===== Dataset entries

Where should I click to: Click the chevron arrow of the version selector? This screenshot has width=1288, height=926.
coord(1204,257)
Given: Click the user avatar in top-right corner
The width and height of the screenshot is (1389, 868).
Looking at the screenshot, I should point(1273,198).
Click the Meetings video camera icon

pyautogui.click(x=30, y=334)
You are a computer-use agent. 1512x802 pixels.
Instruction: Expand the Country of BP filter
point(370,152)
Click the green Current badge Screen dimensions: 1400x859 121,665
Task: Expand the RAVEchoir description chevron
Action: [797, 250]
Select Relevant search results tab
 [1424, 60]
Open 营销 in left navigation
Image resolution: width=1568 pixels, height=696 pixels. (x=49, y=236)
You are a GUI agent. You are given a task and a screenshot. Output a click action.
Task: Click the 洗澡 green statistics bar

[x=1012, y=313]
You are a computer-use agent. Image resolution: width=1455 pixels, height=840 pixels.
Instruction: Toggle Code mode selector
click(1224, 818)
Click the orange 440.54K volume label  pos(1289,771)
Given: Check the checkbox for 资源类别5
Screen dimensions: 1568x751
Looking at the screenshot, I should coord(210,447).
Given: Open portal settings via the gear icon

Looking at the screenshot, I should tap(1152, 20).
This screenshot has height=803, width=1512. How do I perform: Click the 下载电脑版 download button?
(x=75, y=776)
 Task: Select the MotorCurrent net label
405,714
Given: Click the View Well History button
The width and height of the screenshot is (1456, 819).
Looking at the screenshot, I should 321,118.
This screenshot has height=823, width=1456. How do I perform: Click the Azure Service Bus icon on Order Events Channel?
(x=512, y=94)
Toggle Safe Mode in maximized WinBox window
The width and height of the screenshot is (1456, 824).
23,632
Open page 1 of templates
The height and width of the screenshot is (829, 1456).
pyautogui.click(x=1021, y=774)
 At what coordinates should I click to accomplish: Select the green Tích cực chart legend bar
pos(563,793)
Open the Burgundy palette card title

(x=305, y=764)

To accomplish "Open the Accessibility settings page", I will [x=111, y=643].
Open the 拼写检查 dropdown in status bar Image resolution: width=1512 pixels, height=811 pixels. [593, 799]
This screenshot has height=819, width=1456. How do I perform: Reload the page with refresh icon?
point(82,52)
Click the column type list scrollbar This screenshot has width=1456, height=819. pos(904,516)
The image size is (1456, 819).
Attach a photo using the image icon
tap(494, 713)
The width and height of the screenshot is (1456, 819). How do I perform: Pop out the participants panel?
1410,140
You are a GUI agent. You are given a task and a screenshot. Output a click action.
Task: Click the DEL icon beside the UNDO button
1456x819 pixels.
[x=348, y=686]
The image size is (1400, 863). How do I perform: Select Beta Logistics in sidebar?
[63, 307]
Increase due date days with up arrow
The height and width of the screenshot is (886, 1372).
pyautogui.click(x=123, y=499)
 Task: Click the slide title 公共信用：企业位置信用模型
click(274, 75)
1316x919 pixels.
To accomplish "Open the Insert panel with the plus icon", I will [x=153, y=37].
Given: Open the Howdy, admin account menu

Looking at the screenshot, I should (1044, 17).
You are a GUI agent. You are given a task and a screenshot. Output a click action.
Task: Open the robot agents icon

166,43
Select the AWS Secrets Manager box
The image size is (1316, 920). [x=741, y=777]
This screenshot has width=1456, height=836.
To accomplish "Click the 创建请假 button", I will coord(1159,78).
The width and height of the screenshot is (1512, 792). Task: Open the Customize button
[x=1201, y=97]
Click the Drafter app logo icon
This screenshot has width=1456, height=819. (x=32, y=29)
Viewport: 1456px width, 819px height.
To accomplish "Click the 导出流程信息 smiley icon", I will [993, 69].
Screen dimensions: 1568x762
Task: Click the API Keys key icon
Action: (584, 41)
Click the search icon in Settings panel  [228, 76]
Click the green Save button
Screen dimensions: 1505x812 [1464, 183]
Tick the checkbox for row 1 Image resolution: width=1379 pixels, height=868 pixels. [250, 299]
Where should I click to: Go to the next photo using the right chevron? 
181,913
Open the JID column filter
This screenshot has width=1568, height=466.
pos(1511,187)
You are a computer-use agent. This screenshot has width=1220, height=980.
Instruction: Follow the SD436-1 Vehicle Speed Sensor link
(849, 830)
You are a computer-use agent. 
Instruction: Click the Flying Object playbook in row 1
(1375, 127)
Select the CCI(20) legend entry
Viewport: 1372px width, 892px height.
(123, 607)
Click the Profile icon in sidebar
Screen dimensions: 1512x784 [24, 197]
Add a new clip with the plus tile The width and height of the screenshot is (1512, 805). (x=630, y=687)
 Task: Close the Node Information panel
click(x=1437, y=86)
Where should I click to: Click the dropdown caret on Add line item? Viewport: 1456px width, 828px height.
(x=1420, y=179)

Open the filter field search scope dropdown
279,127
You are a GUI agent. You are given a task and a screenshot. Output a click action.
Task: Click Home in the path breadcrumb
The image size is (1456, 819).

==========

(What the task requires): Give back all the data exactly as it was written.

(Response area):
Where should I click to: Click the chevron arrow of the version selector? This screenshot has width=1288, height=926.
coord(1204,257)
Given: Click the user avatar in top-right corner
The width and height of the screenshot is (1389, 868).
Looking at the screenshot, I should point(1273,198).
Click the Meetings video camera icon

pyautogui.click(x=30, y=334)
You are a computer-use agent. 1512x802 pixels.
Instruction: Expand the Country of BP filter
point(370,152)
Click the green Current badge Screen dimensions: 1400x859 121,665
Task: Expand the RAVEchoir description chevron
Action: [797, 250]
Select Relevant search results tab
 [1424, 60]
Open 营销 in left navigation
Image resolution: width=1568 pixels, height=696 pixels. (x=49, y=236)
You are a GUI agent. You are given a task and a screenshot. Output a click action.
Task: Click the 洗澡 green statistics bar

[x=1012, y=313]
You are a computer-use agent. Image resolution: width=1455 pixels, height=840 pixels.
Instruction: Toggle Code mode selector
click(1224, 818)
Click the orange 440.54K volume label  pos(1289,771)
Given: Check the checkbox for 资源类别5
Screen dimensions: 1568x751
Looking at the screenshot, I should coord(210,447).
Given: Open portal settings via the gear icon

Looking at the screenshot, I should tap(1152, 20).
This screenshot has height=803, width=1512. How do I perform: Click the 下载电脑版 download button?
(x=75, y=776)
 Task: Select the MotorCurrent net label
405,714
Given: Click the View Well History button
The width and height of the screenshot is (1456, 819).
Looking at the screenshot, I should 321,118.
This screenshot has height=823, width=1456. How do I perform: Click the Azure Service Bus icon on Order Events Channel?
(x=512, y=94)
Toggle Safe Mode in maximized WinBox window
The width and height of the screenshot is (1456, 824).
23,632
Open page 1 of templates
The height and width of the screenshot is (829, 1456).
pyautogui.click(x=1021, y=774)
 At what coordinates should I click to accomplish: Select the green Tích cực chart legend bar
pos(563,793)
Open the Burgundy palette card title

(x=305, y=764)

To accomplish "Open the Accessibility settings page", I will [x=111, y=643].
Open the 拼写检查 dropdown in status bar Image resolution: width=1512 pixels, height=811 pixels. [593, 799]
This screenshot has height=819, width=1456. How do I perform: Reload the page with refresh icon?
point(82,52)
Click the column type list scrollbar This screenshot has width=1456, height=819. pos(904,516)
The image size is (1456, 819).
Attach a photo using the image icon
tap(494, 713)
The width and height of the screenshot is (1456, 819). How do I perform: Pop out the participants panel?
1410,140
You are a GUI agent. You are given a task and a screenshot. Output a click action.
Task: Click the DEL icon beside the UNDO button
1456x819 pixels.
[x=348, y=686]
The image size is (1400, 863). How do I perform: Select Beta Logistics in sidebar?
[63, 307]
Increase due date days with up arrow
The height and width of the screenshot is (886, 1372).
pyautogui.click(x=123, y=499)
 Task: Click the slide title 公共信用：企业位置信用模型
click(274, 75)
1316x919 pixels.
To accomplish "Open the Insert panel with the plus icon", I will [x=153, y=37].
Given: Open the Howdy, admin account menu

Looking at the screenshot, I should (1044, 17).
You are a GUI agent. You are given a task and a screenshot. Output a click action.
Task: Open the robot agents icon

166,43
Select the AWS Secrets Manager box
The image size is (1316, 920). [x=741, y=777]
This screenshot has width=1456, height=836.
To accomplish "Click the 创建请假 button", I will coord(1159,78).
The width and height of the screenshot is (1512, 792). Task: Open the Customize button
[x=1201, y=97]
Click the Drafter app logo icon
This screenshot has width=1456, height=819. (x=32, y=29)
Viewport: 1456px width, 819px height.
To accomplish "Click the 导出流程信息 smiley icon", I will [993, 69].
Screen dimensions: 1568x762
Task: Click the API Keys key icon
Action: (584, 41)
Click the search icon in Settings panel  [228, 76]
Click the green Save button
Screen dimensions: 1505x812 [1464, 183]
Tick the checkbox for row 1 Image resolution: width=1379 pixels, height=868 pixels. [250, 299]
Where should I click to: Go to the next photo using the right chevron? 
181,913
Open the JID column filter
This screenshot has width=1568, height=466.
pos(1511,187)
You are a computer-use agent. This screenshot has width=1220, height=980.
Instruction: Follow the SD436-1 Vehicle Speed Sensor link
(849, 830)
You are a computer-use agent. 
Instruction: Click the Flying Object playbook in row 1
(1375, 127)
Select the CCI(20) legend entry
Viewport: 1372px width, 892px height.
(123, 607)
Click the Profile icon in sidebar
Screen dimensions: 1512x784 [24, 197]
Add a new clip with the plus tile The width and height of the screenshot is (1512, 805). (x=630, y=687)
 Task: Close the Node Information panel
click(x=1437, y=86)
Where should I click to: Click the dropdown caret on Add line item? Viewport: 1456px width, 828px height.
(x=1420, y=179)

Open the filter field search scope dropdown
279,127
You are a GUI agent. You are given a task and a screenshot. Output a click action.
Task: Click Home in the path breadcrumb
The image size is (1456, 819).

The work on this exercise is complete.